• [TASK ITEM]
A word-for-word restatement of every entry is what is needed here.

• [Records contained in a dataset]
——

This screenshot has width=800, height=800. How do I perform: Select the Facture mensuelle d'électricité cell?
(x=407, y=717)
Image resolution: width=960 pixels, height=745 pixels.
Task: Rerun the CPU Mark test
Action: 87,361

——

• [SOLUTION TO THE EXERCISE]
This screenshot has width=800, height=800. How do I perform: Select the Facture mensuelle d'électricité cell?
(x=407, y=717)
Image resolution: width=960 pixels, height=745 pixels.
Task: Rerun the CPU Mark test
Action: 87,361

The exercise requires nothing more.